Friday, April 27, 2007

Brandi's post about her audition

The most nerve-wracking and desperate hours of all are those leading up to an audition. Especially so when you're just out of high school, trying to enter professional theatre for the first time. No one could possibly understand how this feels unless they've done it before. But alas, I must again attempt to demonstrate it to you, with a story.

The day of the audition has arrived. Beauty and the Beast, Brandi's favorite Disney musical, is the show she's auditioning for, after failing to make it into SRT's production of Aladdin. Absolutely nothing is going right, which is almost to be expected.



Audition is in the morning of a fine and sunny day, the air clean from the rains that had fallen ceaselessly the day before. The time slot is 10:30AM, and Brandi is watching the clock, trying not to get too nervous. She eats her breakfast of Corn Pops faithfully, setting the bowl in the sink and rushing off to grab everything she needs: keys, cell, water, gas. There's no monologue required for the audition, so she didn't need to memorize one, and preparation was at a minimum.

Thinking she was prepared ahead of time, Brandi and her mother set off for the playhouse on Sixth Street.

Halfway there, Brandi remembers the thing she'd forgotten: sheet music.

Her face reveals her panic, and she turns off the freeway, glancing at the clock to reveal she's already hopelessly late. She voices this thought aloud, her heart dropping in her chest. What kind of impression is she doomed to give?

"Pull over." Brenda motions Brandi over to the side of Roberts Lake Road, opening her door and calling for a chinese fire drill. Confused, but willing to acquiese, Brandi runs out of the car, making her way to the passenger side just as Brenda tries for the driver's door. In a piece of unwitting comedy, they run into each other in the middle of their rush, and laugh nervously as seatbelts are buckled and open doors closed.

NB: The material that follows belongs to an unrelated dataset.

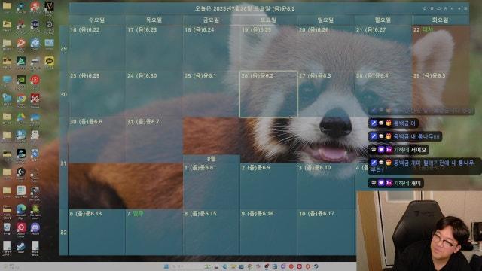Open the Recycle Bin on desktop
This screenshot has height=271, width=482.
coord(7,227)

"I don't want you to get a speeding ticket." Brenda's only warning to her young daughter as suddenly, the gas pedal is floored, and they're off on a race reminiscent of Brenda's days at Petaluma Speedway. Holding on to the door handle, her knuckles white, Brandi pushes her foot to the floor as if she could psychicly touch the brake and make the madness stop, but she doesn't say anything as she watches for pedestrians and, more importantly, policemen.




Blessedly, they make it home without being stopped, their only obstacle the cars around them that insist on following the law; who ever heard of such nonsense? But they arrive back where they started, and Brandi runs out of the car, up to her room to fetch the papers laying, ready, on her desk. She's tempted to either laugh at her own stupidity or lay down and cry, but she does neither and makes her hasty way back to the awaiting vehicle, music clutched in her icy hands.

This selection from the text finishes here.